Supplied records Start Marker
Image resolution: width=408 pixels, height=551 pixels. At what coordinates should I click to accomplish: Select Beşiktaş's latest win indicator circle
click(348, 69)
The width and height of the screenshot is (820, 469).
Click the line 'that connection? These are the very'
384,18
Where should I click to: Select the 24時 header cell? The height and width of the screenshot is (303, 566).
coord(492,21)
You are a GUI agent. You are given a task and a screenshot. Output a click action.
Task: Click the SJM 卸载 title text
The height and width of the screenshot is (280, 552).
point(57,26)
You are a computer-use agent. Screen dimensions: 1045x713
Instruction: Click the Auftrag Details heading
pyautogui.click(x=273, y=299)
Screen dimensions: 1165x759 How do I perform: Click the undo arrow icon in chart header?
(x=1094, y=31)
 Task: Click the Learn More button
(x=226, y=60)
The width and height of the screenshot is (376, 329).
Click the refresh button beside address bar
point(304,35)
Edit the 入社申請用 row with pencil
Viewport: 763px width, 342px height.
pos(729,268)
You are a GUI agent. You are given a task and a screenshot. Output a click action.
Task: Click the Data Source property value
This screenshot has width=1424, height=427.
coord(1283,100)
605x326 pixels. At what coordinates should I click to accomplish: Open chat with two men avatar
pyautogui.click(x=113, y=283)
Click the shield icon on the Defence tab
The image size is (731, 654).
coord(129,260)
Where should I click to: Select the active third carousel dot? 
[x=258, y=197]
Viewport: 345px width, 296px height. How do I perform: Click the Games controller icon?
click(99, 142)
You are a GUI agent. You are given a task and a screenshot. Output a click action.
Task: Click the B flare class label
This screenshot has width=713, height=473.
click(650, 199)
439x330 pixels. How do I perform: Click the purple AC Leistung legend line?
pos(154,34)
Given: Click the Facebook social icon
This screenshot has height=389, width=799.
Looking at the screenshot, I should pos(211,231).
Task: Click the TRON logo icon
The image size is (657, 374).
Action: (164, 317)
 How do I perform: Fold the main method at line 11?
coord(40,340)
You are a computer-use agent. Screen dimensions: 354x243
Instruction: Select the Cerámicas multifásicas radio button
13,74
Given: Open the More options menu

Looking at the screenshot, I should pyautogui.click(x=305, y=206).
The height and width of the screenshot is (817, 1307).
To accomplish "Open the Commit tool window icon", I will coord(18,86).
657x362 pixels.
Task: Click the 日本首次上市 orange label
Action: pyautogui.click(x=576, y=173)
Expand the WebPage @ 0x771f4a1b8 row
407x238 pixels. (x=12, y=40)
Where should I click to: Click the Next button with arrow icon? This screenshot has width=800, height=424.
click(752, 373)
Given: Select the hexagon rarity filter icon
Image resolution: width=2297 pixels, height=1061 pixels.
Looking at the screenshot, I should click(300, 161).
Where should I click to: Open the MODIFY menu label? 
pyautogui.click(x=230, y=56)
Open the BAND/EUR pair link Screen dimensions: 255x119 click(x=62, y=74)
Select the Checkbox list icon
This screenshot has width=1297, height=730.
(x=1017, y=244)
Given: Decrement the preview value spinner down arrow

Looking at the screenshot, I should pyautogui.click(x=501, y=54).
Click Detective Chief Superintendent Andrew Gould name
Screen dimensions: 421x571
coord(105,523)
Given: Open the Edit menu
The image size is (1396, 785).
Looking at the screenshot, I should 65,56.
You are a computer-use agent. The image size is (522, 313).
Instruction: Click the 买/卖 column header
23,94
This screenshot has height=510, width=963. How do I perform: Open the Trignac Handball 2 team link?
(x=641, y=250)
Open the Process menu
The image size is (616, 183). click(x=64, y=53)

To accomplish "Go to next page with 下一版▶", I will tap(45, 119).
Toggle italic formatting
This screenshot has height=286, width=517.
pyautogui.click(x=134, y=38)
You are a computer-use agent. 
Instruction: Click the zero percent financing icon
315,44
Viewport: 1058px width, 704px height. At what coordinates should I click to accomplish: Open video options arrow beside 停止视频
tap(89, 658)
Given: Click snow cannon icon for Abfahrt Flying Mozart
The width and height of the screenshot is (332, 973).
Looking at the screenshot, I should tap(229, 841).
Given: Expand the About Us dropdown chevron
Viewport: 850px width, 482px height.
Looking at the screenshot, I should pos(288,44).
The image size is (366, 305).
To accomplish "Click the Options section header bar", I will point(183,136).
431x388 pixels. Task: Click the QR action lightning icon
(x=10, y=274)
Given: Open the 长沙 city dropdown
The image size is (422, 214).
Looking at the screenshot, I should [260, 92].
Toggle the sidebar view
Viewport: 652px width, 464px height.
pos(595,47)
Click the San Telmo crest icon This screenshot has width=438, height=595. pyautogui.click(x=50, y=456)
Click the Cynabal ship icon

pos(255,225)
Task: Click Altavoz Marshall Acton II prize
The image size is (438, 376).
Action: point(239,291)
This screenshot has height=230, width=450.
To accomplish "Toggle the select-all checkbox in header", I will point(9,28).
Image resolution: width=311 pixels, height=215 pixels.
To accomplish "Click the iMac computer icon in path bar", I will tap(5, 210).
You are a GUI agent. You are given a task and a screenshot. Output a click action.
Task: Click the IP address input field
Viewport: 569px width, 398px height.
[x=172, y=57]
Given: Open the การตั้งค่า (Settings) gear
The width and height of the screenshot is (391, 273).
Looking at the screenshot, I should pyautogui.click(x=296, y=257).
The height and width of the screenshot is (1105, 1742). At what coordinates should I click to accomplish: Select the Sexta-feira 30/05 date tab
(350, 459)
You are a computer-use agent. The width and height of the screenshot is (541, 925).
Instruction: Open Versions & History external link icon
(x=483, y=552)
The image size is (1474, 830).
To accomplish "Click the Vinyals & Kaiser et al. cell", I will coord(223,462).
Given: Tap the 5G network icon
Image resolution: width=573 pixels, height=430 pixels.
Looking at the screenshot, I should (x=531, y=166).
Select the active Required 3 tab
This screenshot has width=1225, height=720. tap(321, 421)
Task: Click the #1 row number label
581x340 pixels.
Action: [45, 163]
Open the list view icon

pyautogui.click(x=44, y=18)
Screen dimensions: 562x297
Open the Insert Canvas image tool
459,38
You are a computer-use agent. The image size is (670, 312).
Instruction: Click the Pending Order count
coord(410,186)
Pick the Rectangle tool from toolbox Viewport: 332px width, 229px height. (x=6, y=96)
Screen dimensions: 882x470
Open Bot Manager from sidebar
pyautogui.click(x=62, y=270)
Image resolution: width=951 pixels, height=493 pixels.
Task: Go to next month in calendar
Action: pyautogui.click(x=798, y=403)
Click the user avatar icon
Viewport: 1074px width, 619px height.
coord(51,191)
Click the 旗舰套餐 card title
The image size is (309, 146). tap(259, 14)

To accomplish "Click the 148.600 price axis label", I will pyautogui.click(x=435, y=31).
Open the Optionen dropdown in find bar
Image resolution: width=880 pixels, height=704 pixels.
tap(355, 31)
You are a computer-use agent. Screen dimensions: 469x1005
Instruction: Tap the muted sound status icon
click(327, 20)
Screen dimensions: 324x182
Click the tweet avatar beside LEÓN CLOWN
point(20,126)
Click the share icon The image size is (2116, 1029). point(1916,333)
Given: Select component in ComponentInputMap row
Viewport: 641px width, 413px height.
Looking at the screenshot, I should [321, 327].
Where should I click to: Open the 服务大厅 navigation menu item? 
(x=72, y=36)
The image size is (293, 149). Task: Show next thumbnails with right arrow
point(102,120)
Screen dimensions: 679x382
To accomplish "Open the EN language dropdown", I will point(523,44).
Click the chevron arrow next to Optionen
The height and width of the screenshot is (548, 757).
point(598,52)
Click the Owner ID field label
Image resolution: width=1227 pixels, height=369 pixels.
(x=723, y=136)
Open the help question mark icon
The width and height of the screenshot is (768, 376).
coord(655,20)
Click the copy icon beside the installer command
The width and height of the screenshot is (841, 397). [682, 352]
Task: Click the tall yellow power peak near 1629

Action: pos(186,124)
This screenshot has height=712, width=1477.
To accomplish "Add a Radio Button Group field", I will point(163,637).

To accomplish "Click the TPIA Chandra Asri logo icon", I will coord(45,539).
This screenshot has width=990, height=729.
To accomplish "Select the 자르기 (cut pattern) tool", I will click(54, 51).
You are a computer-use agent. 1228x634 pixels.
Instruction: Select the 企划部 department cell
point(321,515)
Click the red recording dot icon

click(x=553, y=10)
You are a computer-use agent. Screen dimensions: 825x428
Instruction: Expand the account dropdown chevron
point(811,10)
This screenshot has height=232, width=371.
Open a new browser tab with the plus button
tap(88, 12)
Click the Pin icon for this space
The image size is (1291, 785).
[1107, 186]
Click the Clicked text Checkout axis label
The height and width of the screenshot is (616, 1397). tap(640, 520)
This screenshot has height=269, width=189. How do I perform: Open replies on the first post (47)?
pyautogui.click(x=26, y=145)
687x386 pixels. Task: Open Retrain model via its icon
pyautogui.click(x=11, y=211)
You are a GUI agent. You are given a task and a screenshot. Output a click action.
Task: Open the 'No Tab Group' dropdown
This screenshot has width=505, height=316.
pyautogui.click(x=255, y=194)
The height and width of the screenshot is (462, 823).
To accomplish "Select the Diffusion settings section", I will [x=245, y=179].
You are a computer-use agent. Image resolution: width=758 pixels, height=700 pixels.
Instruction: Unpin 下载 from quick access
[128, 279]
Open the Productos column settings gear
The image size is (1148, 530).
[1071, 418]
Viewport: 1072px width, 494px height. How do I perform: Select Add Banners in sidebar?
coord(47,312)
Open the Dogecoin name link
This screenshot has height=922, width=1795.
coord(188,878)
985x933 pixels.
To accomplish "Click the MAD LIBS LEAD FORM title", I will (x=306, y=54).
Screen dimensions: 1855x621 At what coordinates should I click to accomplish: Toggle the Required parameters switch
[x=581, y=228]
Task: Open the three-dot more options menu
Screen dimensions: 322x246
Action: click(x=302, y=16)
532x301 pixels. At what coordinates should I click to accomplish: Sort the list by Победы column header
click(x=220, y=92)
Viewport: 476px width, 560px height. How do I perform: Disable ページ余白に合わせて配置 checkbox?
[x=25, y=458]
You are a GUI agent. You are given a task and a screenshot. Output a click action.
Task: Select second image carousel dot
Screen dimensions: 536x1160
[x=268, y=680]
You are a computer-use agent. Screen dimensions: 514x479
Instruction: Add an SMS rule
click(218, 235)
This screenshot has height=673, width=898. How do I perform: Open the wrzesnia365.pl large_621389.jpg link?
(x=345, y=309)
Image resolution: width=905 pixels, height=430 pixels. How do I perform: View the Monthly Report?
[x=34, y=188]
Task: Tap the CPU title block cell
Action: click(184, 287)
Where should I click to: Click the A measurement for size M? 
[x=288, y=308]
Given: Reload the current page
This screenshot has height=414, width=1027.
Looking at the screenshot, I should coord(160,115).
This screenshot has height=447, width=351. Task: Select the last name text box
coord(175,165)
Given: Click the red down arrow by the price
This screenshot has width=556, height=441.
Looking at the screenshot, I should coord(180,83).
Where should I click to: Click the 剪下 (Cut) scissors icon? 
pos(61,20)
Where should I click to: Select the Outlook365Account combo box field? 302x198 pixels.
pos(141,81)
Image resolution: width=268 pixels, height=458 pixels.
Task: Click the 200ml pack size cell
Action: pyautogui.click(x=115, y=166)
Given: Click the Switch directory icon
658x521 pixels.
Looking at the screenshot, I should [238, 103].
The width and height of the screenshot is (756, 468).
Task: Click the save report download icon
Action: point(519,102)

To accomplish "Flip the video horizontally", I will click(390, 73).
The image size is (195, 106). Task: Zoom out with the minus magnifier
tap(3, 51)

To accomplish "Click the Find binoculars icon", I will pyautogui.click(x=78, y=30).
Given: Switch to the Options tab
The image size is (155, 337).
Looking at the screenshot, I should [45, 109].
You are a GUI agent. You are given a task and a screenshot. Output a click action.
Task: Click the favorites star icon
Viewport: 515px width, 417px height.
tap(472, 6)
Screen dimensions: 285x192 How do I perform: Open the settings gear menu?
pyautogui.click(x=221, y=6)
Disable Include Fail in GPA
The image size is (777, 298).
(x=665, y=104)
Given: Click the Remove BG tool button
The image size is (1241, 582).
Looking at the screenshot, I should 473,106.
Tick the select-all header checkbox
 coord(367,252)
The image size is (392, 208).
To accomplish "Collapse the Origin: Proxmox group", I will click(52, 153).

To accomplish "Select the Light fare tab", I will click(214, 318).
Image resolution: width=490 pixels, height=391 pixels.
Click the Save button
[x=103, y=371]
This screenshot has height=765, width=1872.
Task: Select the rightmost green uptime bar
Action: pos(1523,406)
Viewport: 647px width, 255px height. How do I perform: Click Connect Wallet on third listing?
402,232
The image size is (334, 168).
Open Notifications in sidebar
Supplied records End Marker
§ To do: Filter the entries down to the lines with the word "logo" in them.

§ Result:
Task: Click the TRON logo icon
To accomplish "Click the TPIA Chandra Asri logo icon", I will coord(45,539).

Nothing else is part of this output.